WHAT IS EXPECTED: When the string "radio" is part of a line in the data below, report the whole line.

ENTRIES SHOWN:
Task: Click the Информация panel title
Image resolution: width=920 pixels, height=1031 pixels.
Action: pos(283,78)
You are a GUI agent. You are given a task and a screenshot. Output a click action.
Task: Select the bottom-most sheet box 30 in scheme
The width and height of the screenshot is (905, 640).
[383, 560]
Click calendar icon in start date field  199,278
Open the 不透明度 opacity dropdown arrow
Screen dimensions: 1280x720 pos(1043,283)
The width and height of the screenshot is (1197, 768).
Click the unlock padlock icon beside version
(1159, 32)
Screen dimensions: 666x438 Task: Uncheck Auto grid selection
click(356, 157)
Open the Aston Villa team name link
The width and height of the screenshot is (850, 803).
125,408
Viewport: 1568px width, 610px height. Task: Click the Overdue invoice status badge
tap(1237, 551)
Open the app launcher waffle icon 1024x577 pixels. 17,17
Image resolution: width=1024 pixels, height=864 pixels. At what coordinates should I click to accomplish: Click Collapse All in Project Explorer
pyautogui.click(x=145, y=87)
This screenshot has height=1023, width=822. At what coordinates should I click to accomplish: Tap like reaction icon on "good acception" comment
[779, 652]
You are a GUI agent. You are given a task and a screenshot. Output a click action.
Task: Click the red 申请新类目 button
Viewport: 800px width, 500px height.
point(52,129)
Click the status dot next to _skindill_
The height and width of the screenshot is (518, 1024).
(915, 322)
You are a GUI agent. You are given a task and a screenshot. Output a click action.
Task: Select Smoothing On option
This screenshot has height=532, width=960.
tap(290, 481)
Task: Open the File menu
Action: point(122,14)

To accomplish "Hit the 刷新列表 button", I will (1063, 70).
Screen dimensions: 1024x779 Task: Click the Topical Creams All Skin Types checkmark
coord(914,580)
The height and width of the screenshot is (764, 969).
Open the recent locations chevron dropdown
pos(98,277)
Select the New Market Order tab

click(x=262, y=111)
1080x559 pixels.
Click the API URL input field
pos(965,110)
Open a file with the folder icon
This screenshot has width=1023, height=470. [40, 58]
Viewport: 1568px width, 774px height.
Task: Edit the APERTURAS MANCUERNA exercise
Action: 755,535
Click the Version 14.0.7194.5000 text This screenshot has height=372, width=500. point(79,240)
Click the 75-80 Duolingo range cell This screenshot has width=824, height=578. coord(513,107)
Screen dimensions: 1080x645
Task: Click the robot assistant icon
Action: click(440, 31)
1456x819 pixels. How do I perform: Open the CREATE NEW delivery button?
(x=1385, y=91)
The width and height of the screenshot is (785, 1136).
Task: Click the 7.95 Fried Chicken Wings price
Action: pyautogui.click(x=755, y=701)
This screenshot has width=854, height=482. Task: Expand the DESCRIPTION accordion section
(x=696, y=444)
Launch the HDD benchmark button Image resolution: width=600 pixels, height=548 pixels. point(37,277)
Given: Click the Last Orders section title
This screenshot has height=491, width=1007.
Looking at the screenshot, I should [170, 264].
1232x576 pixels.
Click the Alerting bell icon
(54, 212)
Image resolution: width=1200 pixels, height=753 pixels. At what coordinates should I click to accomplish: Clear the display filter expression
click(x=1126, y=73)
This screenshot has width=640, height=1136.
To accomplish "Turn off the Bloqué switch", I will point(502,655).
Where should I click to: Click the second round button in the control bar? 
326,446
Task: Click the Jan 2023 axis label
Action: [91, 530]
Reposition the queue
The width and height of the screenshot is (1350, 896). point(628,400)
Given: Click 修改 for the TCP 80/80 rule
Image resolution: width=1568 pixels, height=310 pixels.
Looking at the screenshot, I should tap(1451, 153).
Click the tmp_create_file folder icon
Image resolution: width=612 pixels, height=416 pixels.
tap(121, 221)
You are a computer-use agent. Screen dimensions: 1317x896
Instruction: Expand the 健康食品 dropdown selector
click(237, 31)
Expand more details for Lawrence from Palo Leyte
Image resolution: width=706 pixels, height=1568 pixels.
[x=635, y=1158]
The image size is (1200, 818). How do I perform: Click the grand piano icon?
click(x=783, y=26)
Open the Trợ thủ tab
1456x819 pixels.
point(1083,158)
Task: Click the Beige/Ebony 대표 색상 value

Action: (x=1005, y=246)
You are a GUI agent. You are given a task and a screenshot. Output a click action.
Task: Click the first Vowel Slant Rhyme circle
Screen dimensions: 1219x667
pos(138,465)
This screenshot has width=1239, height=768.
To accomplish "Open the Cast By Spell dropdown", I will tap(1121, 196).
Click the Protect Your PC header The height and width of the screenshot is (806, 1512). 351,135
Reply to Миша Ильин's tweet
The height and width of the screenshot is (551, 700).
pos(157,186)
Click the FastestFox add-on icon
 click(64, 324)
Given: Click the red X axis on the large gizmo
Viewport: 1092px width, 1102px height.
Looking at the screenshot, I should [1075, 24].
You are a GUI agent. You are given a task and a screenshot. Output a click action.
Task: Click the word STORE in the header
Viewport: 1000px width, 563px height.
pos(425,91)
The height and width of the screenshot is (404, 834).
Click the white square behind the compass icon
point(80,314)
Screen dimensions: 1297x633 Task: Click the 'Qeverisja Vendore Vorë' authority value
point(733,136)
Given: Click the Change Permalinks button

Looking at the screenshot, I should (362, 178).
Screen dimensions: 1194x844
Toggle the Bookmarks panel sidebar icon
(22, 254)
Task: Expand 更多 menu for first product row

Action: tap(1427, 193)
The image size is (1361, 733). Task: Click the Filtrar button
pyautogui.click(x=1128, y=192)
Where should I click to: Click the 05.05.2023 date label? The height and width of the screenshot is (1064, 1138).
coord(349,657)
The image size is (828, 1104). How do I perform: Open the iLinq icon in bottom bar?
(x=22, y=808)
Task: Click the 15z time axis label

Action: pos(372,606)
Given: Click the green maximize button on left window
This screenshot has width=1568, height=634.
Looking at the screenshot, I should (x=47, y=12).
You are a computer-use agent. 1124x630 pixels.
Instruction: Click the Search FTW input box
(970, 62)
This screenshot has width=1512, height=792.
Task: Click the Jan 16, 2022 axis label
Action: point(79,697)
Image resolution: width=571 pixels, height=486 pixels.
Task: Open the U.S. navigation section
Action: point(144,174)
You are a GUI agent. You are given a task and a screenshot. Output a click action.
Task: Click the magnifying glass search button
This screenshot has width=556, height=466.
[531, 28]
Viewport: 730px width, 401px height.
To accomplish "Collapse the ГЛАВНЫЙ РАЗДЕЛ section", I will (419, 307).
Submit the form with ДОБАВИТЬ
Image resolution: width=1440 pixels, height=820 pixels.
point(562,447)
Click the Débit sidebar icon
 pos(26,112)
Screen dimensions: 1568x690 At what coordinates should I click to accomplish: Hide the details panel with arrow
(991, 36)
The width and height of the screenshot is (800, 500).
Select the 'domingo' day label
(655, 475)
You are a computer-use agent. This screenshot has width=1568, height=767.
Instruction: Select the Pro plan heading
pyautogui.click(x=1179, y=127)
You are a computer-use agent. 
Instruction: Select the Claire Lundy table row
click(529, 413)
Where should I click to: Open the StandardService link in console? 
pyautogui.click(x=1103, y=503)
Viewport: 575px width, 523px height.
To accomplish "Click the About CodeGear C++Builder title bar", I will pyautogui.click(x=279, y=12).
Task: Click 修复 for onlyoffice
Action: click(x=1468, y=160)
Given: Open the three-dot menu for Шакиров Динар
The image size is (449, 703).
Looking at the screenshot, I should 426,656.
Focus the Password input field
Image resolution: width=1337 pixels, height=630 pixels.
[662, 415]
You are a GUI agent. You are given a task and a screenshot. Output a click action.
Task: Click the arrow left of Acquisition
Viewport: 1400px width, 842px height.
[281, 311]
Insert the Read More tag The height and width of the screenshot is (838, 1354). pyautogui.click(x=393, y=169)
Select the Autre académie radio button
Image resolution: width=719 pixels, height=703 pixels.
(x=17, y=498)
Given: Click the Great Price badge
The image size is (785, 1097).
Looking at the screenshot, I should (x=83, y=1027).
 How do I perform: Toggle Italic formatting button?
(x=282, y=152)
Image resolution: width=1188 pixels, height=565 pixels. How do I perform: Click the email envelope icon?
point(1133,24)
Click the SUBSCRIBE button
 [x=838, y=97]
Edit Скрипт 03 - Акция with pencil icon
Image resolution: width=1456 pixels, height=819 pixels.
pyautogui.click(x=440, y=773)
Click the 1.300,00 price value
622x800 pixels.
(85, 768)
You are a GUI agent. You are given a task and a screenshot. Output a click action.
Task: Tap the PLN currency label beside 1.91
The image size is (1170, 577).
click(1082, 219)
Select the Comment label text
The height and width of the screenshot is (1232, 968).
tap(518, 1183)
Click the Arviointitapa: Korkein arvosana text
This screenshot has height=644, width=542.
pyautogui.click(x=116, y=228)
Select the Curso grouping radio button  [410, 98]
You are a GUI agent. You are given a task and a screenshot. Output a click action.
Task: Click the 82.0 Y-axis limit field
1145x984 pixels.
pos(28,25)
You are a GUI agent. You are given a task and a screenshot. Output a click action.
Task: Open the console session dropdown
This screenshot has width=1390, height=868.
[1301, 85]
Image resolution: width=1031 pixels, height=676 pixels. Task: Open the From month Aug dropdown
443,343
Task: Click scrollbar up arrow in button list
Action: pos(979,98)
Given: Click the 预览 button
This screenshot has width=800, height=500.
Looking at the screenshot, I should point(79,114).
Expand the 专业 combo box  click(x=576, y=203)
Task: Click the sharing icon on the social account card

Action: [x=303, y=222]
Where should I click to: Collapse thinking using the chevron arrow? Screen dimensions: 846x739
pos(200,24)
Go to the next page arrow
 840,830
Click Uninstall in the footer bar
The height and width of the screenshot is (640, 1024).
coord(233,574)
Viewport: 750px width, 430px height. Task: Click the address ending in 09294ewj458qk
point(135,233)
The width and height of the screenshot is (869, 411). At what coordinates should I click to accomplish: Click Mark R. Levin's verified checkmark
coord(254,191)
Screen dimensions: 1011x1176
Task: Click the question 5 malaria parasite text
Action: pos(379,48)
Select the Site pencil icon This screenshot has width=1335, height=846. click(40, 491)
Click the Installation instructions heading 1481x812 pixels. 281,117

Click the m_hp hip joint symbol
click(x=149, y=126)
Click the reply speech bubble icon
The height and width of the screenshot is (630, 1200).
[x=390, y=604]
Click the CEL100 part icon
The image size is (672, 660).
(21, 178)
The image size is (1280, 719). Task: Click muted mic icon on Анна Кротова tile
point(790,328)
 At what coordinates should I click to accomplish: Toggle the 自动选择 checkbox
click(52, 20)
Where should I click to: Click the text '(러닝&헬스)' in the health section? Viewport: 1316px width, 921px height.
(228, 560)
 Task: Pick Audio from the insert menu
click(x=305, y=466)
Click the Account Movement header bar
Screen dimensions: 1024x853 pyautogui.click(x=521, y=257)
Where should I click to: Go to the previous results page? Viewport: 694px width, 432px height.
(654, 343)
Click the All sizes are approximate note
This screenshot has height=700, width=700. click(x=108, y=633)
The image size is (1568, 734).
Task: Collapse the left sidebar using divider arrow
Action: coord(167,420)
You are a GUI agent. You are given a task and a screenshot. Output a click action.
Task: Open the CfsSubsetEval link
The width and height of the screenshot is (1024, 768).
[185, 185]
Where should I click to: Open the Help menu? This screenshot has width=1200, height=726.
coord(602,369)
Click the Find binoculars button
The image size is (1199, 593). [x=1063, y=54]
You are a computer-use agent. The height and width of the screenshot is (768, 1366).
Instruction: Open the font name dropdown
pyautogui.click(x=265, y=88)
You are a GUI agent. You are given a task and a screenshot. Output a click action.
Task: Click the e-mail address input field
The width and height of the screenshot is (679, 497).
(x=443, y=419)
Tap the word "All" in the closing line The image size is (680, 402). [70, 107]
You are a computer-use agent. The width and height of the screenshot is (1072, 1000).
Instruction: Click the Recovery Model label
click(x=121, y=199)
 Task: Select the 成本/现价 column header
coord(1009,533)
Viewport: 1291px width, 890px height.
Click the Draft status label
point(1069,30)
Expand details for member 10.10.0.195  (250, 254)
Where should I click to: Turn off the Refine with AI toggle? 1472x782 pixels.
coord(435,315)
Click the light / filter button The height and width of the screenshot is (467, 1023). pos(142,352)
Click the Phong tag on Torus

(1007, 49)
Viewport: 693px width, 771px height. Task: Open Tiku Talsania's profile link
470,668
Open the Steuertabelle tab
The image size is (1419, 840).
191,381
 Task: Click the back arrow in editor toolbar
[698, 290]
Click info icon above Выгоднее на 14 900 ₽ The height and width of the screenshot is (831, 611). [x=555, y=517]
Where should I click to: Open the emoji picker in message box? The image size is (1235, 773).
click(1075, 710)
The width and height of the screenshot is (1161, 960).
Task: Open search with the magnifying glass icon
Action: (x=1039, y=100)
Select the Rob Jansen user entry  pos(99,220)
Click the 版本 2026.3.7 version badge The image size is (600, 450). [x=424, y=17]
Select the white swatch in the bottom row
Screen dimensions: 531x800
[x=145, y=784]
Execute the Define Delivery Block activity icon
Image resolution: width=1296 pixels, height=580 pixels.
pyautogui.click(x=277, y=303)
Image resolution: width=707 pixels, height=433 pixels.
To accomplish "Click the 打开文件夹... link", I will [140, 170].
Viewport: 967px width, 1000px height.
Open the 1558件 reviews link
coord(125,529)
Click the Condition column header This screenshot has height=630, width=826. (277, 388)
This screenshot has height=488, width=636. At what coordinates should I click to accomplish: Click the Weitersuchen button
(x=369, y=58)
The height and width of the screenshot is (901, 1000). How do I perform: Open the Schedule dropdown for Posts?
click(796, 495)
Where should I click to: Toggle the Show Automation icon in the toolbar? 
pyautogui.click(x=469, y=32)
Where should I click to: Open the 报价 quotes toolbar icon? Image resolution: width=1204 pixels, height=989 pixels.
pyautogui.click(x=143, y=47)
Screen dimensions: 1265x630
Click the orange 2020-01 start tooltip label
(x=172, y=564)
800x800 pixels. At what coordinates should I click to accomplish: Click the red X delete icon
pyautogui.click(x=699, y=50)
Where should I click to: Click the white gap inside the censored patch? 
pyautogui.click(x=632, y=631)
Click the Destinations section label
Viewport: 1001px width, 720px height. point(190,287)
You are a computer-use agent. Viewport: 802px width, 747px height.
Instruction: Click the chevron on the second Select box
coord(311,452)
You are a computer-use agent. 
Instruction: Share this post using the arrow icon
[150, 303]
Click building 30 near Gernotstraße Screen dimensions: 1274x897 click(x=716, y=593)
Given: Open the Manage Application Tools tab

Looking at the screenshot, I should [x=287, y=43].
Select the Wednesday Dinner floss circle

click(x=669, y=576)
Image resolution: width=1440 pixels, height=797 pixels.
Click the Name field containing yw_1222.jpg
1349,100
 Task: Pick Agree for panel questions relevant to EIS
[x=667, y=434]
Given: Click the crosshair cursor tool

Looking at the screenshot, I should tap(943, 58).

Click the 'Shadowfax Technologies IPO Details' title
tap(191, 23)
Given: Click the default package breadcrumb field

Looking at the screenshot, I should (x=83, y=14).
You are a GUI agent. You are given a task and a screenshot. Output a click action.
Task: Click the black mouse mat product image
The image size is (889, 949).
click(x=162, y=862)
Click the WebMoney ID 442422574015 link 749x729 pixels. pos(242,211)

RESPONSE TO THE EXERCISE:
Select the Autre académie radio button
Select the Curso grouping radio button  [410, 98]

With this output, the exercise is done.